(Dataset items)
== Segment start ==

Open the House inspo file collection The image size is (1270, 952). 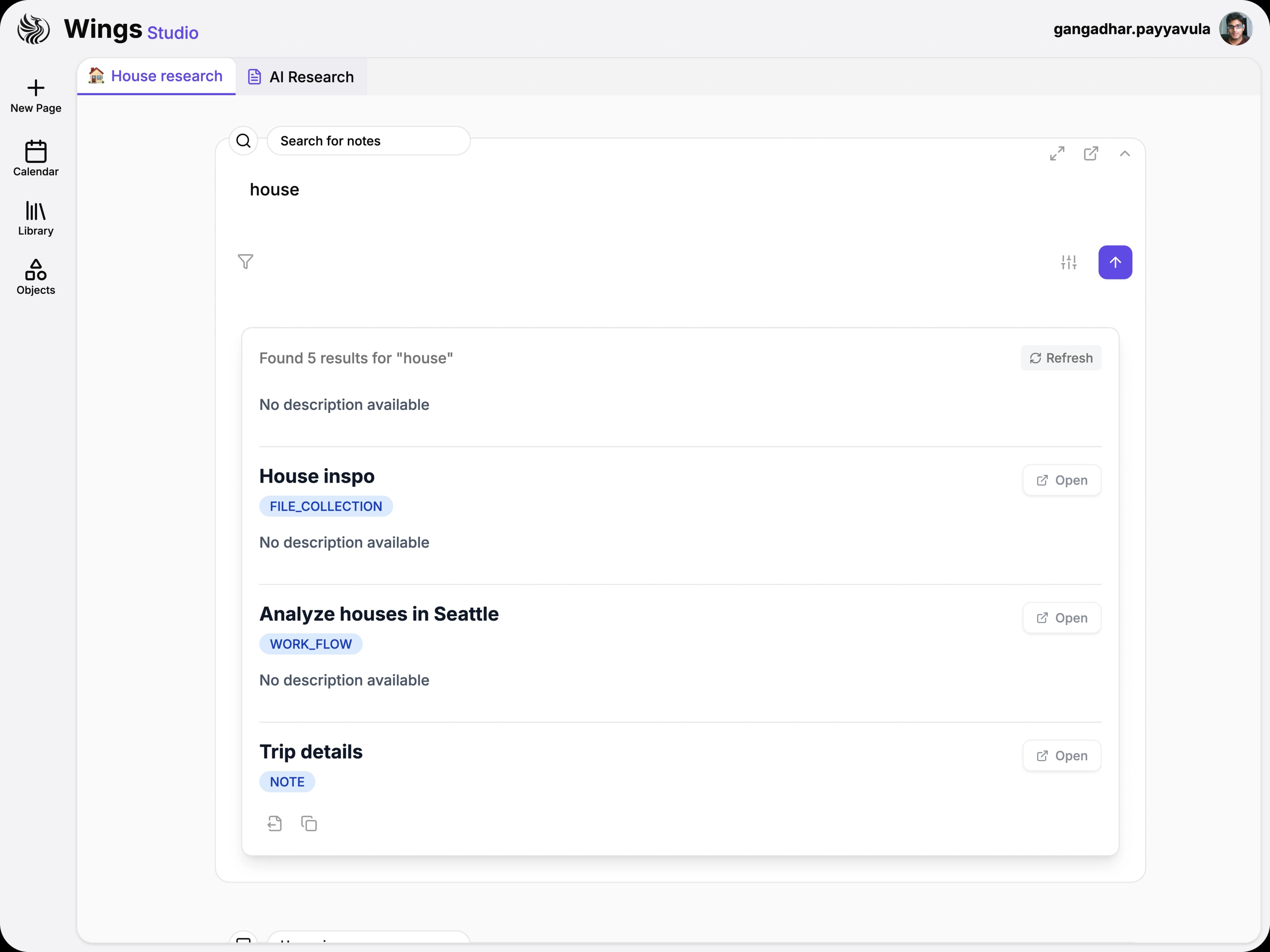click(x=1061, y=480)
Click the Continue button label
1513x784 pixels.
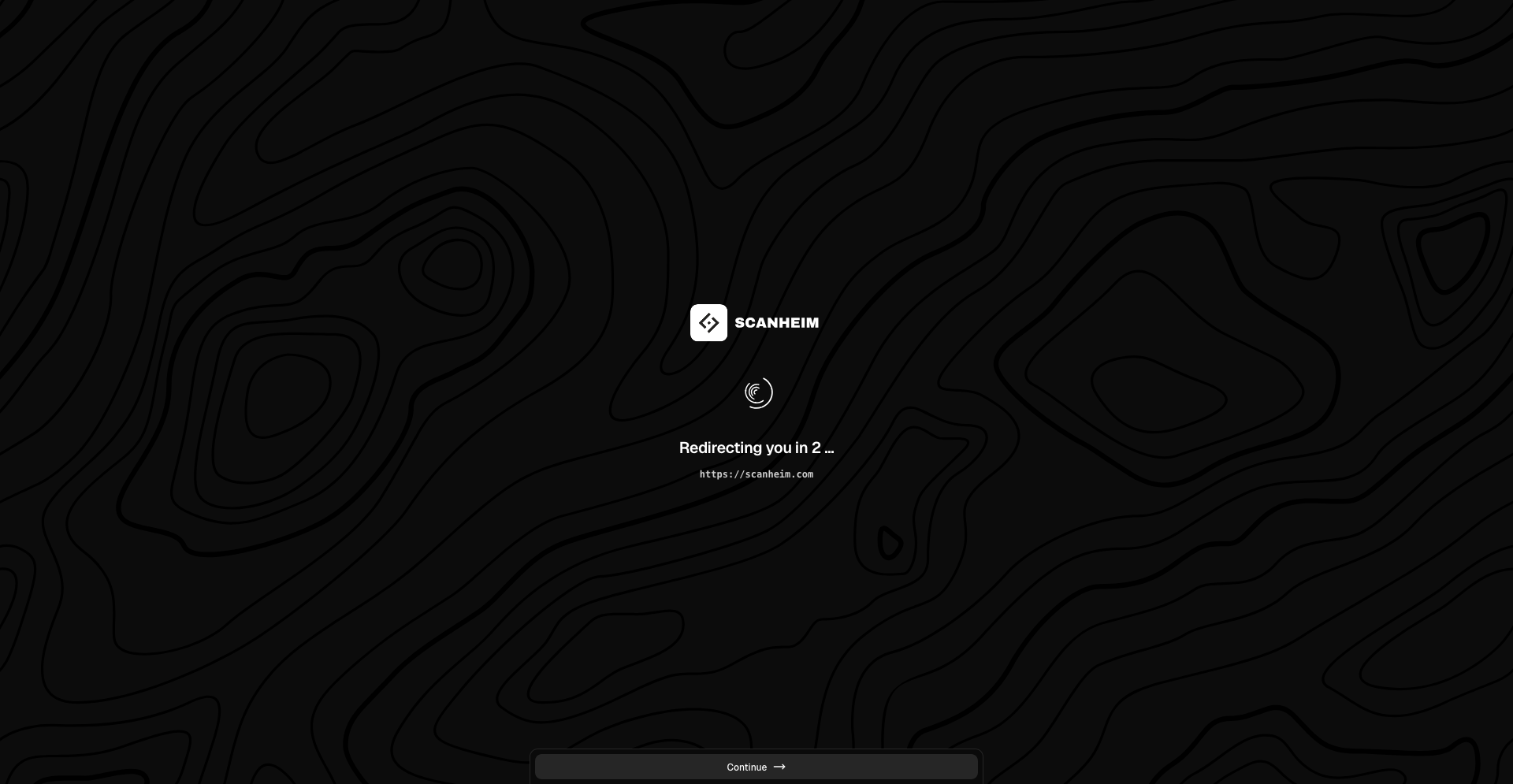(745, 767)
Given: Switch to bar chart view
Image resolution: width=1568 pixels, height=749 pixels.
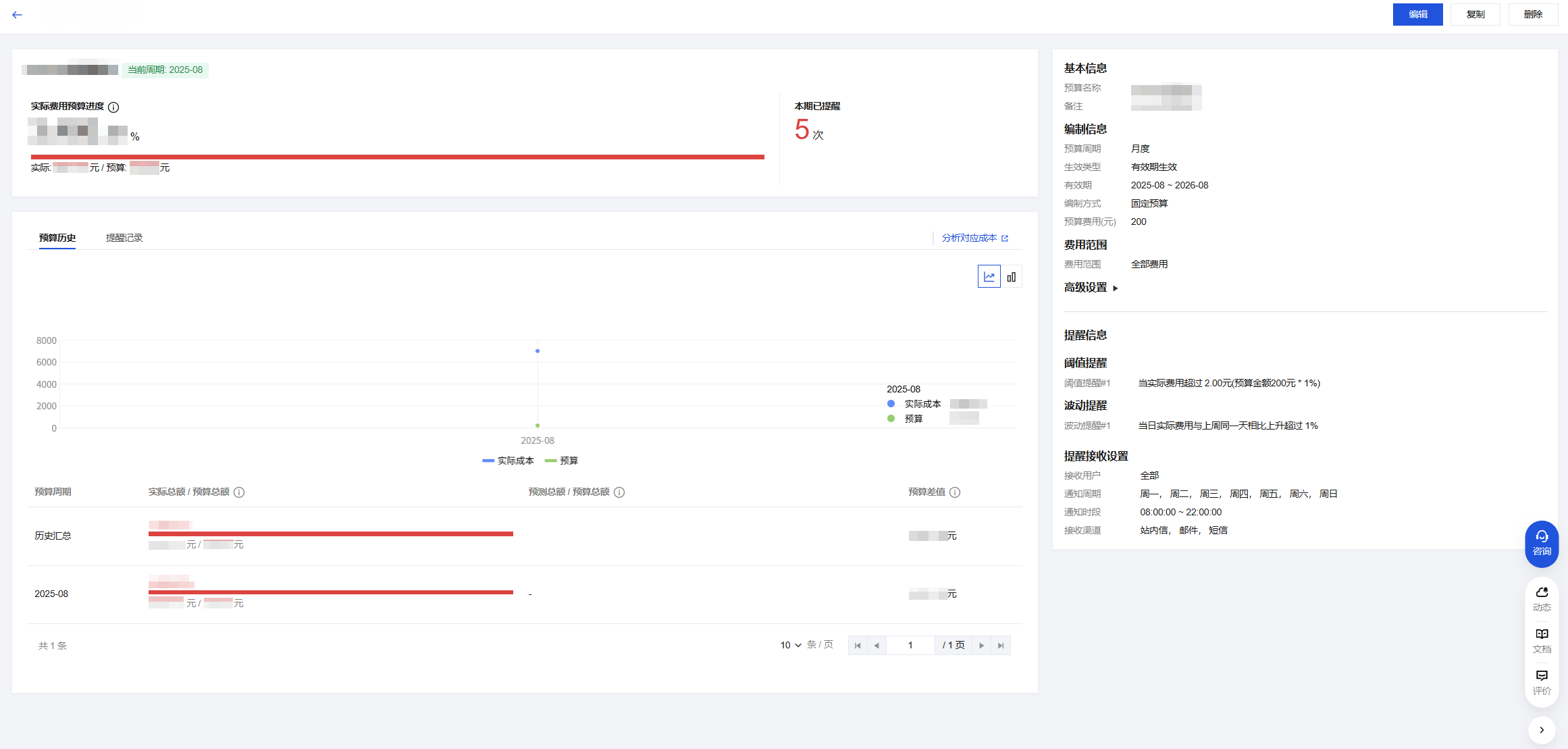Looking at the screenshot, I should [x=1011, y=277].
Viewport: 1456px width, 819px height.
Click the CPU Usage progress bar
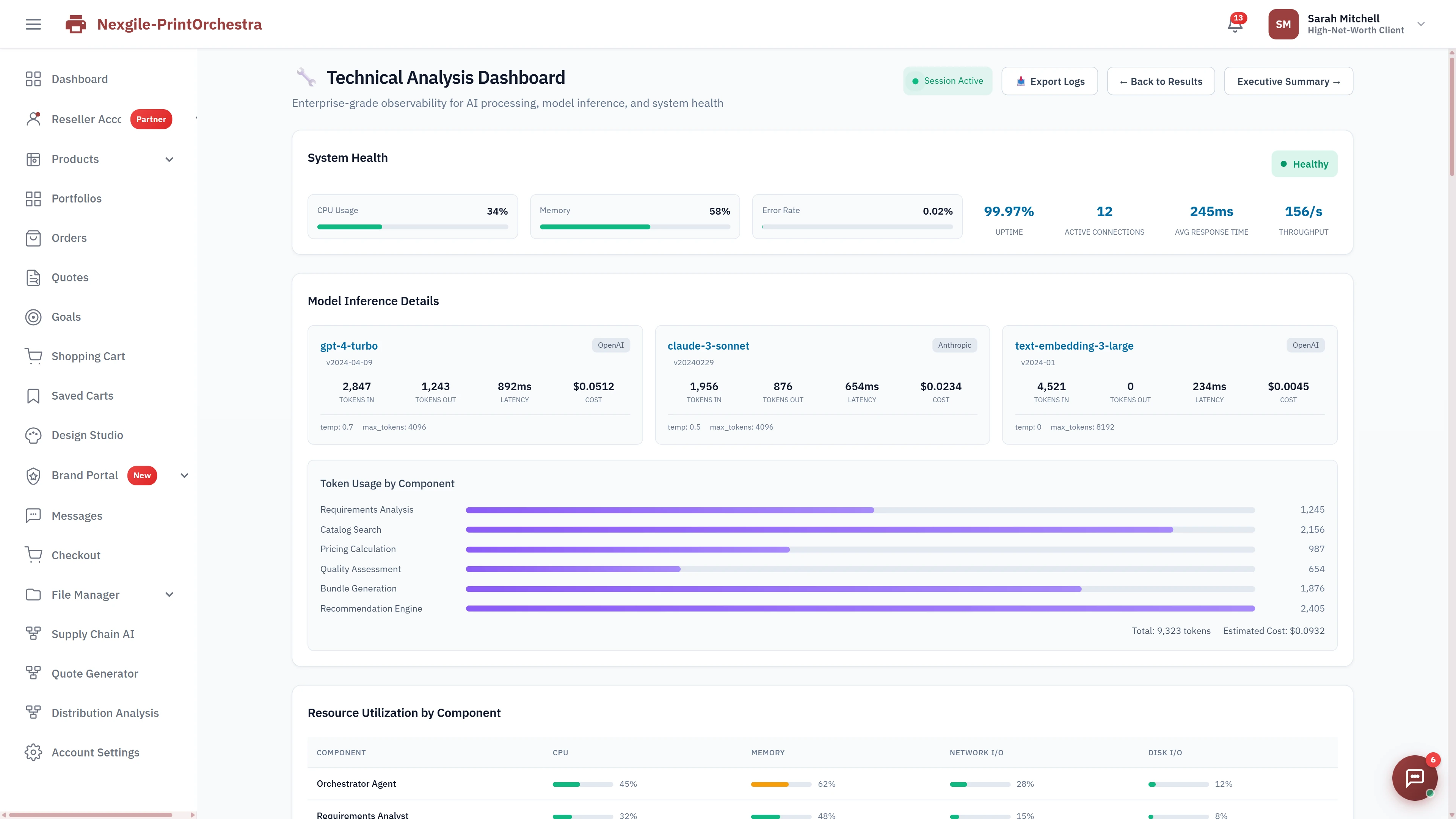coord(412,227)
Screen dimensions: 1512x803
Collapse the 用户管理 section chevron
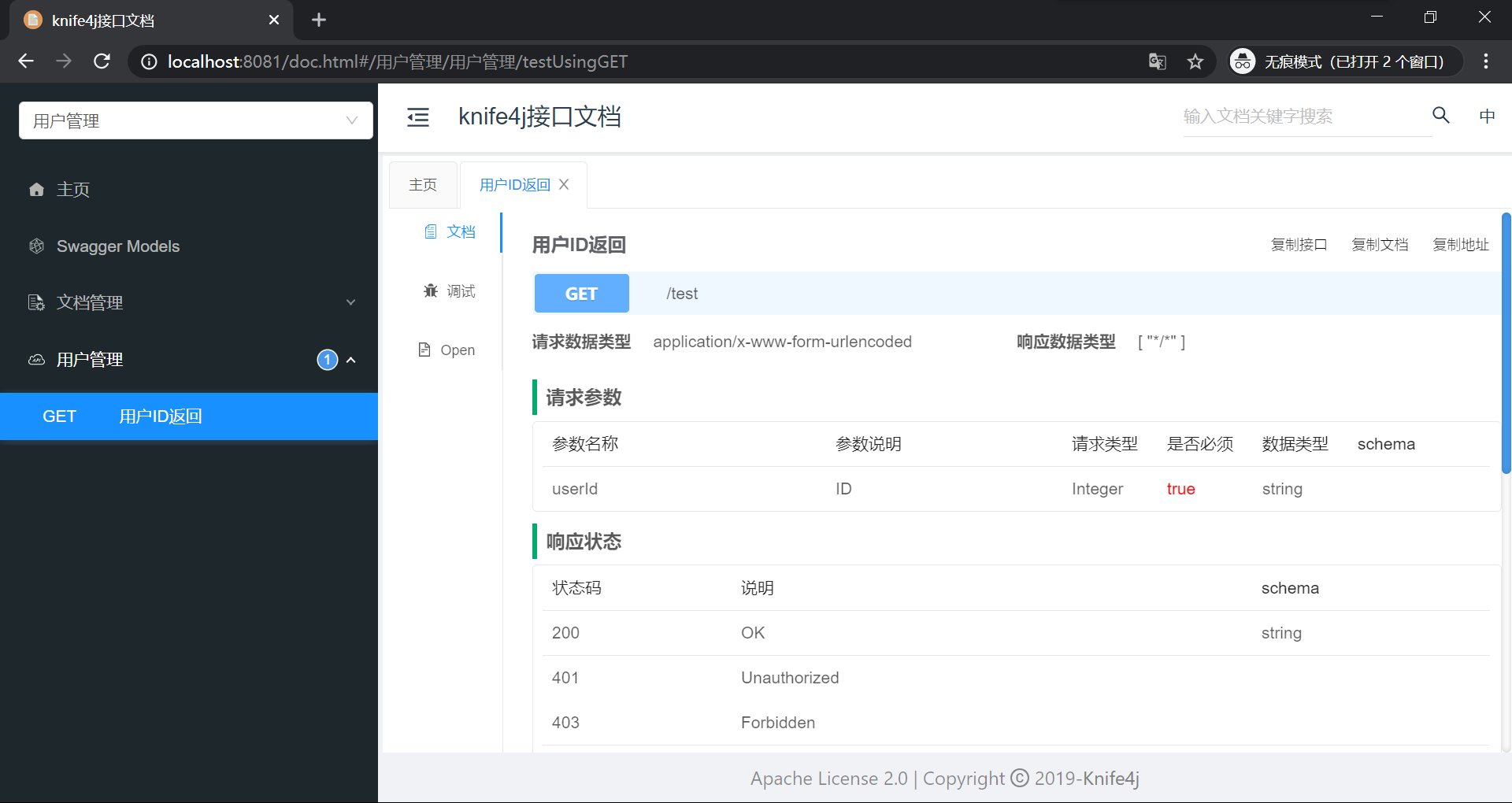click(x=351, y=360)
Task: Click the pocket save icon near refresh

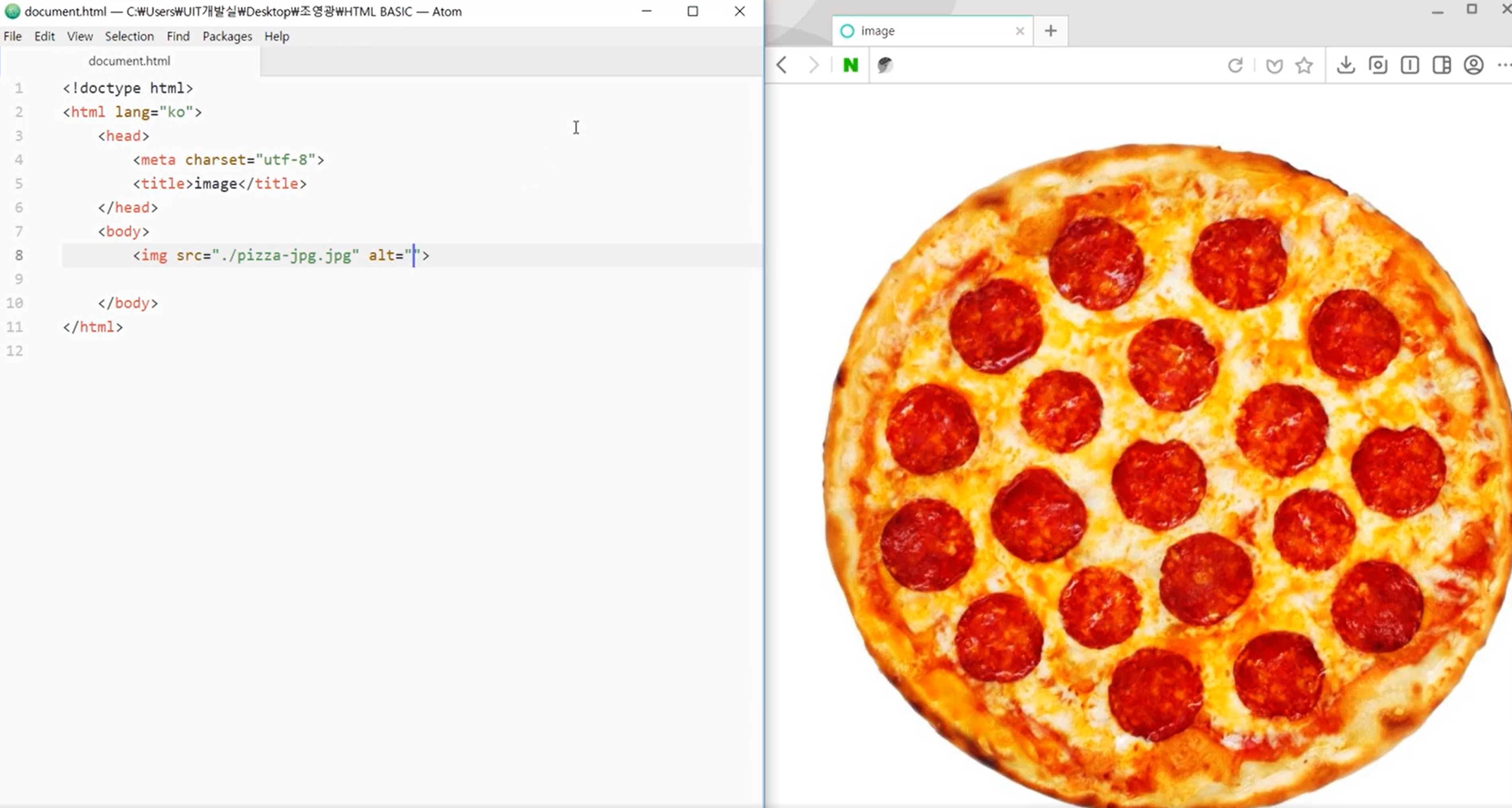Action: click(x=1274, y=66)
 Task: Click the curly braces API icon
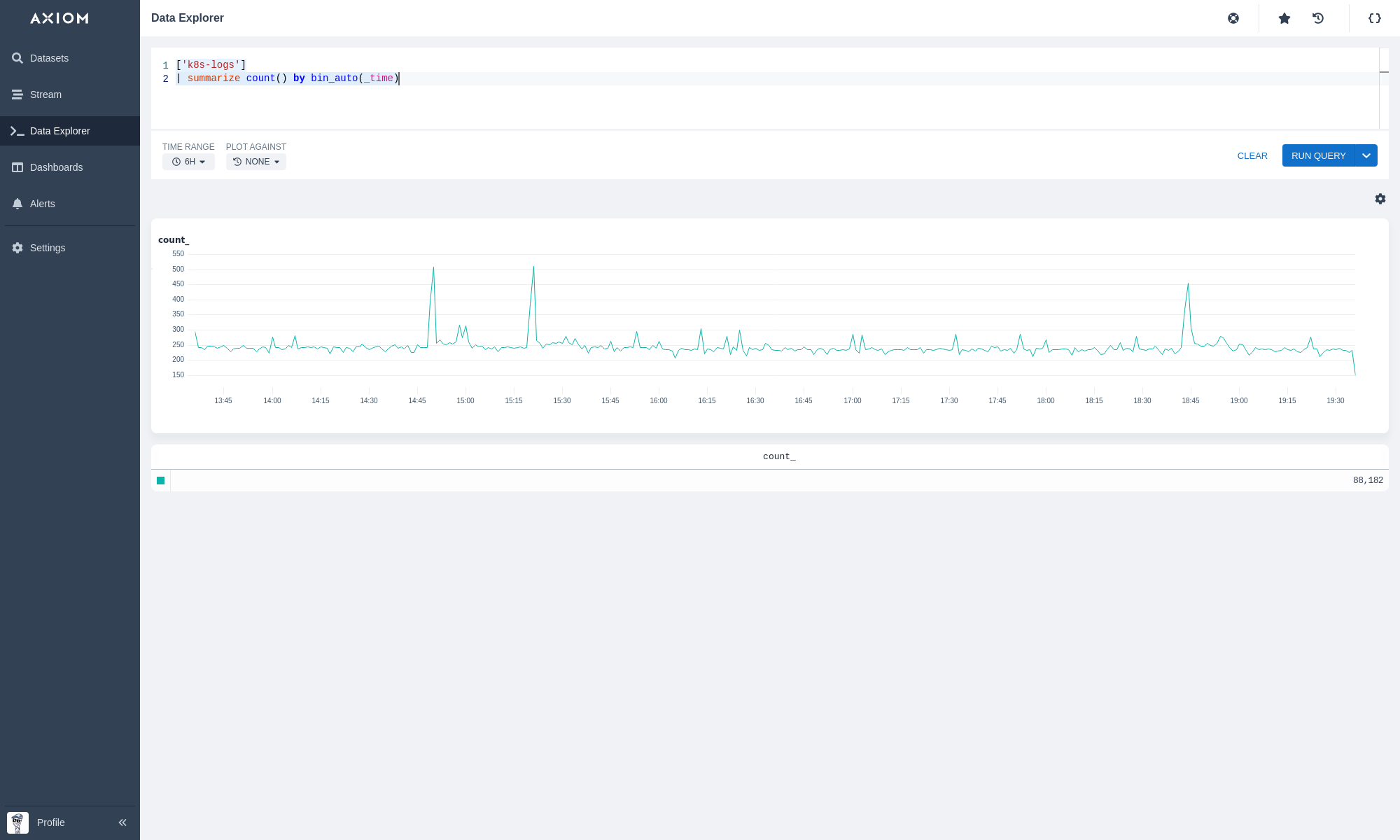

== Segment end ==

Exactly the lines from the one containing "Viewport: 1456px width, 819px height." to the final line of the entries are wanted; please write them out, both ends included, but not the pictures.

Viewport: 1456px width, 819px height.
Click the CPU Usage progress bar
coord(412,227)
Screen dimensions: 1512x803
Collapse the 用户管理 section chevron
click(x=351, y=360)
Task: Click the pocket save icon near refresh

Action: click(x=1274, y=66)
 Task: Click the curly braces API icon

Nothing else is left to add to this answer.